→ **Task directions**: Retype each line below precisely.
───
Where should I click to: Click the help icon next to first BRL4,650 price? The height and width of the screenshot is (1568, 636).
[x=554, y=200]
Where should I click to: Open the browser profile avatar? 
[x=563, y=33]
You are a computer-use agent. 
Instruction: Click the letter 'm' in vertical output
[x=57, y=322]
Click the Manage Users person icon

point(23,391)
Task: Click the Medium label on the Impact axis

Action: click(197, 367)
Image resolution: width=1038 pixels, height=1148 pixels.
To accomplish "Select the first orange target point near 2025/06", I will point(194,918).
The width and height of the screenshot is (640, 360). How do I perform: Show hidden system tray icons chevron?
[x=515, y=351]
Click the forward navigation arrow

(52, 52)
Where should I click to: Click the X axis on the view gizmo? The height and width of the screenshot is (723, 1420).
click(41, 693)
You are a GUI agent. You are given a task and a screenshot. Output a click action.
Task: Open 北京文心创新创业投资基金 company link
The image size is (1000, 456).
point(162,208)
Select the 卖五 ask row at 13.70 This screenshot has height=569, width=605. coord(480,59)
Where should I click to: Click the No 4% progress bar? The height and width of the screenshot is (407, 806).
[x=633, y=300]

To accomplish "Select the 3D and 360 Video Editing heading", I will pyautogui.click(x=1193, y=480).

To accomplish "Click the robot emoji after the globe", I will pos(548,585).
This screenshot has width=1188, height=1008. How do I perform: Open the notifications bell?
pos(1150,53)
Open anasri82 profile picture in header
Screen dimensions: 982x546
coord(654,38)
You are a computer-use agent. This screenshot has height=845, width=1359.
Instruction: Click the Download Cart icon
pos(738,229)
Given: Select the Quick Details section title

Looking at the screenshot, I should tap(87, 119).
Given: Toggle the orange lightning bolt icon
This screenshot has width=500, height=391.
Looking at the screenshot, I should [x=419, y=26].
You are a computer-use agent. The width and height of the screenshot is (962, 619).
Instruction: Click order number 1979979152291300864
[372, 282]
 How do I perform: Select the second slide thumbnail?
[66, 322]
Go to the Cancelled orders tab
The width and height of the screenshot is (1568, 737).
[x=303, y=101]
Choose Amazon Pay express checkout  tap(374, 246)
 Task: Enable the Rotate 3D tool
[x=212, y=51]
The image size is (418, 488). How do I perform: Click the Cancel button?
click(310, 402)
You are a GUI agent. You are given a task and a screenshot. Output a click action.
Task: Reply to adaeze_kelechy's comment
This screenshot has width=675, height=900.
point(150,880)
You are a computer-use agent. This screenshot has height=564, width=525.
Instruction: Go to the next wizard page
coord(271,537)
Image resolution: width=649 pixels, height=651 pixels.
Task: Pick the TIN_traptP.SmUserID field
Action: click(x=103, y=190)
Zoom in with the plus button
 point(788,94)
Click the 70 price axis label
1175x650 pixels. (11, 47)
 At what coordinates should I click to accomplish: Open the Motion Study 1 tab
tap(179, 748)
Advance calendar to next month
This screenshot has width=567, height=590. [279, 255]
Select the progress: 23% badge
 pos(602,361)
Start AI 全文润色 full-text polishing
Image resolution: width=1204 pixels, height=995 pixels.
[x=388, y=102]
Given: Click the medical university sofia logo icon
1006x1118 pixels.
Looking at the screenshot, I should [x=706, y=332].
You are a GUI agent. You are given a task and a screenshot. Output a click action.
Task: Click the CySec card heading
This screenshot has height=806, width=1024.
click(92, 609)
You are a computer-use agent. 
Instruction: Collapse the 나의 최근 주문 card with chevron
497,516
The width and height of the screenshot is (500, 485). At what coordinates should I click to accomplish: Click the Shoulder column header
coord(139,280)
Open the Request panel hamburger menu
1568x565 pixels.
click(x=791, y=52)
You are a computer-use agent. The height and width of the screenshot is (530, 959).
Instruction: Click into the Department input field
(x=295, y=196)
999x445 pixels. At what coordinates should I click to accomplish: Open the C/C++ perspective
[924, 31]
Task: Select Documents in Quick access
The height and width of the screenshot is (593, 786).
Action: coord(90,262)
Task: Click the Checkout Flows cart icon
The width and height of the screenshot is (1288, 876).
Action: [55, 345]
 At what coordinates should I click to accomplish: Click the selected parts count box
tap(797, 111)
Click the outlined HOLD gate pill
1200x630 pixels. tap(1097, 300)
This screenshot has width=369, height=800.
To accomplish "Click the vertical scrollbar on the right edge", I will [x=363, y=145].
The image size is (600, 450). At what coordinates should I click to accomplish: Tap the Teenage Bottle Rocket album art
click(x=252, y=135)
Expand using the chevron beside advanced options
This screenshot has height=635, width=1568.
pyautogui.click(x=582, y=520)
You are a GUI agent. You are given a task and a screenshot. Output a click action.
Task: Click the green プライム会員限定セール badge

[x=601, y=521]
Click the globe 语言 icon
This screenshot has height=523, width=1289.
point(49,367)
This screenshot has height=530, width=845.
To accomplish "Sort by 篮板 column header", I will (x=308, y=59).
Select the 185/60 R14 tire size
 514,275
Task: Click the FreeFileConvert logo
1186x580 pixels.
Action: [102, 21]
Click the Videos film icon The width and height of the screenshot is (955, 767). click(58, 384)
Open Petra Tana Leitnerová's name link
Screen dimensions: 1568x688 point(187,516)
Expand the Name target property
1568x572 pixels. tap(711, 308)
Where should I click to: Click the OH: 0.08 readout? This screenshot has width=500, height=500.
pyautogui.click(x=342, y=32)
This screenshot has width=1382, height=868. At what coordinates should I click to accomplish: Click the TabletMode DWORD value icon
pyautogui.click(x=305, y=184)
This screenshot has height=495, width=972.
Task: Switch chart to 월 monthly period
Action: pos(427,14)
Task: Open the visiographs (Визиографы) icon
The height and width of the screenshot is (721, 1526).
───
→ **Expected answer**:
Where should I click to: Click the help icon next to first BRL4,650 price? The height and width of the screenshot is (1568, 636).
[x=554, y=200]
Where should I click to: Open the browser profile avatar? 
[x=563, y=33]
You are a computer-use agent. 
Instruction: Click the letter 'm' in vertical output
[x=57, y=322]
Click the Manage Users person icon

point(23,391)
Task: Click the Medium label on the Impact axis

Action: click(197, 367)
Image resolution: width=1038 pixels, height=1148 pixels.
To accomplish "Select the first orange target point near 2025/06", I will point(194,918).
The width and height of the screenshot is (640, 360). How do I perform: Show hidden system tray icons chevron?
[x=515, y=351]
Click the forward navigation arrow

(52, 52)
Where should I click to: Click the X axis on the view gizmo? The height and width of the screenshot is (723, 1420).
click(41, 693)
You are a GUI agent. You are given a task and a screenshot. Output a click action.
Task: Open 北京文心创新创业投资基金 company link
The image size is (1000, 456).
point(162,208)
Select the 卖五 ask row at 13.70 This screenshot has height=569, width=605. coord(480,59)
Where should I click to: Click the No 4% progress bar? The height and width of the screenshot is (407, 806).
[x=633, y=300]

To accomplish "Select the 3D and 360 Video Editing heading", I will pyautogui.click(x=1193, y=480).

To accomplish "Click the robot emoji after the globe", I will pos(548,585).
This screenshot has width=1188, height=1008. How do I perform: Open the notifications bell?
pos(1150,53)
Open anasri82 profile picture in header
Screen dimensions: 982x546
coord(654,38)
You are a computer-use agent. This screenshot has height=845, width=1359.
Instruction: Click the Download Cart icon
pos(738,229)
Given: Select the Quick Details section title

Looking at the screenshot, I should tap(87, 119).
Given: Toggle the orange lightning bolt icon
This screenshot has width=500, height=391.
Looking at the screenshot, I should [x=419, y=26].
You are a computer-use agent. The width and height of the screenshot is (962, 619).
Instruction: Click order number 1979979152291300864
[372, 282]
 How do I perform: Select the second slide thumbnail?
[66, 322]
Go to the Cancelled orders tab
The width and height of the screenshot is (1568, 737).
[x=303, y=101]
Choose Amazon Pay express checkout  tap(374, 246)
 Task: Enable the Rotate 3D tool
[x=212, y=51]
The image size is (418, 488). How do I perform: Click the Cancel button?
click(310, 402)
You are a GUI agent. You are given a task and a screenshot. Output a click action.
Task: Reply to adaeze_kelechy's comment
This screenshot has width=675, height=900.
point(150,880)
You are a computer-use agent. This screenshot has height=564, width=525.
Instruction: Go to the next wizard page
coord(271,537)
Image resolution: width=649 pixels, height=651 pixels.
Task: Pick the TIN_traptP.SmUserID field
Action: click(x=103, y=190)
Zoom in with the plus button
 point(788,94)
Click the 70 price axis label
1175x650 pixels. (11, 47)
 At what coordinates should I click to accomplish: Open the Motion Study 1 tab
tap(179, 748)
Advance calendar to next month
This screenshot has width=567, height=590. [279, 255]
Select the progress: 23% badge
 pos(602,361)
Start AI 全文润色 full-text polishing
Image resolution: width=1204 pixels, height=995 pixels.
[x=388, y=102]
Given: Click the medical university sofia logo icon
1006x1118 pixels.
Looking at the screenshot, I should [x=706, y=332].
You are a GUI agent. You are given a task and a screenshot. Output a click action.
Task: Click the CySec card heading
This screenshot has height=806, width=1024.
click(92, 609)
You are a computer-use agent. 
Instruction: Collapse the 나의 최근 주문 card with chevron
497,516
The width and height of the screenshot is (500, 485). At what coordinates should I click to accomplish: Click the Shoulder column header
coord(139,280)
Open the Request panel hamburger menu
1568x565 pixels.
click(x=791, y=52)
You are a computer-use agent. The height and width of the screenshot is (530, 959).
Instruction: Click into the Department input field
(x=295, y=196)
999x445 pixels. At what coordinates should I click to accomplish: Open the C/C++ perspective
[924, 31]
Task: Select Documents in Quick access
The height and width of the screenshot is (593, 786).
Action: coord(90,262)
Task: Click the Checkout Flows cart icon
The width and height of the screenshot is (1288, 876).
Action: [55, 345]
 At what coordinates should I click to accomplish: Click the selected parts count box
tap(797, 111)
Click the outlined HOLD gate pill
1200x630 pixels. tap(1097, 300)
This screenshot has width=369, height=800.
To accomplish "Click the vertical scrollbar on the right edge", I will [x=363, y=145].
The image size is (600, 450). At what coordinates should I click to accomplish: Tap the Teenage Bottle Rocket album art
click(x=252, y=135)
Expand using the chevron beside advanced options
This screenshot has height=635, width=1568.
pyautogui.click(x=582, y=520)
You are a GUI agent. You are given a task and a screenshot. Output a click action.
Task: Click the green プライム会員限定セール badge

[x=601, y=521]
Click the globe 语言 icon
This screenshot has height=523, width=1289.
point(49,367)
This screenshot has height=530, width=845.
To accomplish "Sort by 篮板 column header", I will (x=308, y=59).
Select the 185/60 R14 tire size
 514,275
Task: Click the FreeFileConvert logo
1186x580 pixels.
Action: [102, 21]
Click the Videos film icon The width and height of the screenshot is (955, 767). click(58, 384)
Open Petra Tana Leitnerová's name link
Screen dimensions: 1568x688 point(187,516)
Expand the Name target property
1568x572 pixels. tap(711, 308)
Where should I click to: Click the OH: 0.08 readout? This screenshot has width=500, height=500.
pyautogui.click(x=342, y=32)
This screenshot has width=1382, height=868. At what coordinates should I click to accomplish: Click the TabletMode DWORD value icon
pyautogui.click(x=305, y=184)
This screenshot has height=495, width=972.
Task: Switch chart to 월 monthly period
Action: pos(427,14)
Task: Open the visiographs (Визиографы) icon
The height and width of the screenshot is (721, 1526).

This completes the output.